The upshot of all this creaking and wailing, water cascading down, power flickering on and off is what you would might expect. Lawyers. 432 Park Avenue is of course exclusively inhabited by rich people and after an aggrieved resident has called building service (or an all-night plumber) the next call is generally to New York’s second finest. Outcome: the building has almost as much litigation as cladding. A particular target of residents is the service charge. That went up by 40% in 2019 and is likely to go up a lot more in the current year. Much of that is insurance costs, reflecting claims for water leaks, but also repair charges are higher than forecast, and so are litigation costs. But the one which will really make readers’ hearts bleed is that the cost of the (compulsory) subscription to the tower’s in-house restaurant has gone up from $1,200 five years ago to $15,000 this year. And the free breakfasts for residents have been done away with. Oh, what?

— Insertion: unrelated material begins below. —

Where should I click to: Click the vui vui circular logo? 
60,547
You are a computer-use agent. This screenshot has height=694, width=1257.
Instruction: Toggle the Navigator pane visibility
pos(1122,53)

It is of course easy to laugh at the noise-cursed, damp plight of those who paid a lot of money for their super-rise apartments, even if most of them have residences elsewhere (especial tough luck on those who bought an alternative dwelling at Mar-a-Lago and find themselves with THAT new neighbour). But there are lessons for us all in this. One for developers is that if you are going to build so high and so thin it has got to be done with no possibility of faults, because an 80-mile per hour gale will find all your errors a thousand feet up. One for purchasers, is that at that height you look silly rather than superior stuck in a dark apartment without power. And having to make your own breakfast. And one for everybody, in the year of the 20th anniversary of 9/11, is that there was a time, not that long ago, when we all vowed never to live, work, or shop in such tall buildings ever again.